As a doctor you must explain everything that you are doing. The Consultant was very empathetic when they delivered less positive news – always concerned about questions that may be in patients’  heads, so the Consultant always explained their decisions of medication to them so that the patient was not concerned or confused. The Consultant attempted to explain patients’ conditions without them feeling awkward, embarrassed or less able, speaking scientifically and empathetically appearing to understand exactly how the patient was feeling. The Consultant also offered them professional psychological help due to their frustration of the disease.

Many illnesses affect peoples’ state of mind due to it causing a lower quality of life. An example of this is when patients are unable to walk due to not having enough energy (from lack of oxygen) when their legs do in fact work perfectly. Patients often explained that this not only had a negative effect on them but also on their families who they were extremely reliant upon to transport them from place to place.

Today I also learned about drugs that may be able to replace antibiotics in the future. These drugs are a much lower dose of antibiotic to boost your own immune system to fight the pathogenic bacteria that has infected your body cells. I hope that more doctors use these drugs as it will reduce antibiotic resistance, although I have to say that I am not educated in the knowledge of their side effects and I was told by the doctor that they currently only work in very select cases.

During the afternoon I shadowed a fourth year medical student in the Acute Medicine ward (AMU). I was interested to hear a heart murmur which was confirmed by a Junior Doctor after the medical student hypothesised the specific type of heart murmur. I noticed how knowledgeable the medical student was when they explained in detail everything about the specific heart condition to the Junior Doctor.

It was interesting to see the dynamic in the ward with students reporting to Junior Doctors and Junior Doctors reporting to Consultants. There was clearly a hierarchy in amount of experience but everyone respected and supported each other, concerned about one another especially about those who were on call last night.

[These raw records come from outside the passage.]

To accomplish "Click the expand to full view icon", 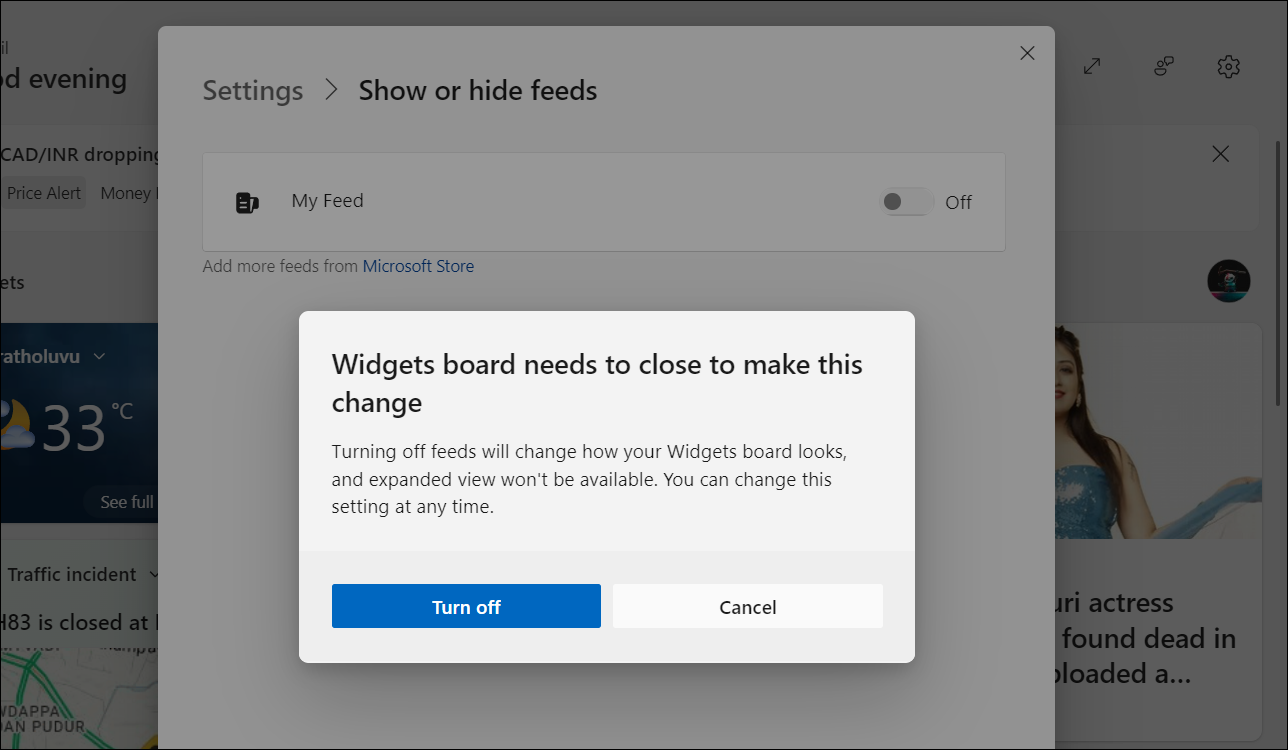I will pyautogui.click(x=1093, y=67).
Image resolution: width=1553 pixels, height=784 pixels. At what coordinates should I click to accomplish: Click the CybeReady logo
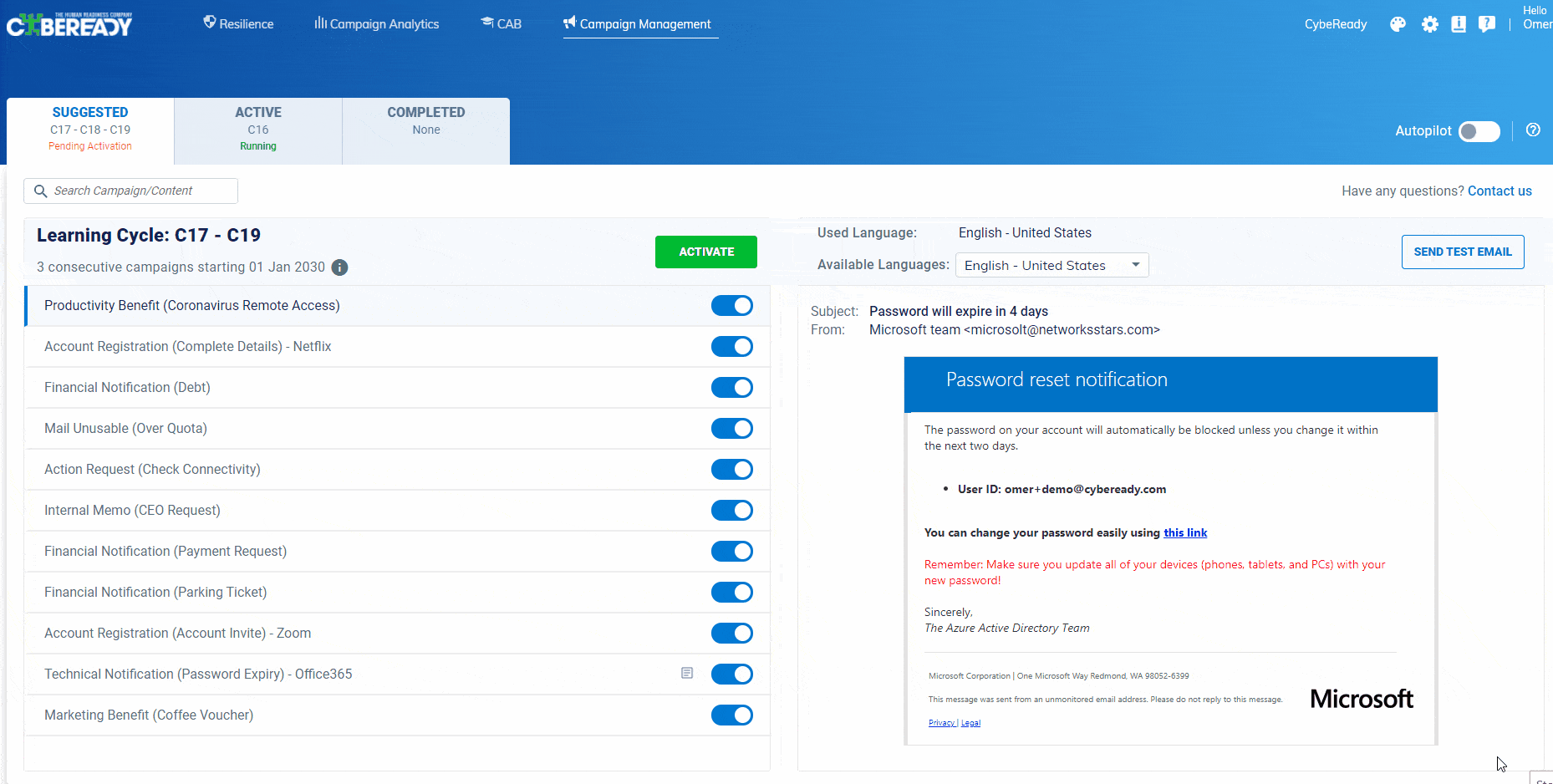[69, 24]
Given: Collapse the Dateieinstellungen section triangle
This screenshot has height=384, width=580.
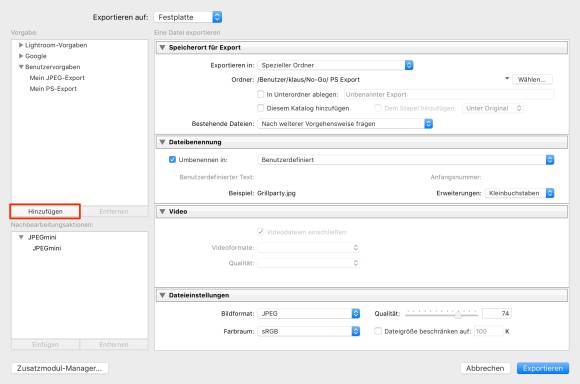Looking at the screenshot, I should pyautogui.click(x=162, y=295).
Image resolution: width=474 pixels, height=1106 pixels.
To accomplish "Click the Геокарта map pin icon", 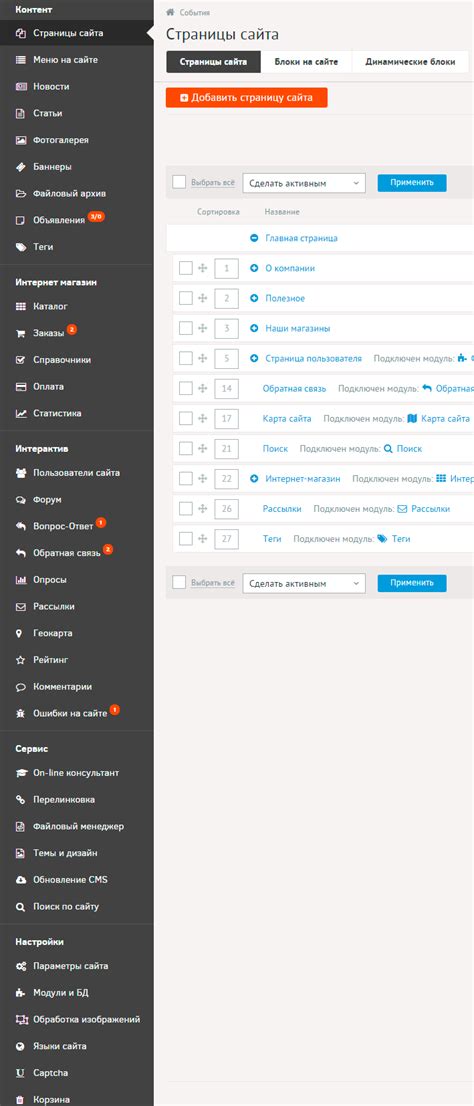I will [20, 633].
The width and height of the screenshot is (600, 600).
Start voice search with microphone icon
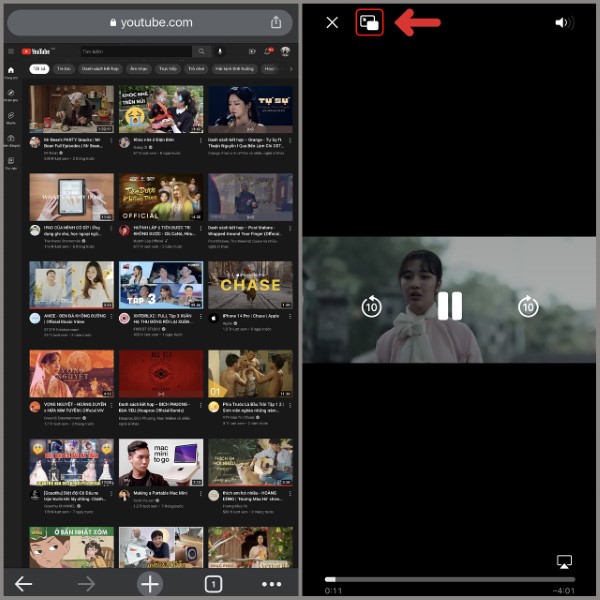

I encountered patients who suffer or have suffered recently from bronchiectasis (had also had had a thoracotomy) causing wheezing and coughing after having a lung tumour removed, lung scars causing nodules to appear on their CT scan,  recurring chest infection, osteoporosis, chronic asthma, polymyalgia rheumatica, exercise induced desaturation causing breathlessness, pulmonary embolism, lung collapse, breast cancer, severe emphysema, low T Killer cell count and a heart murmur.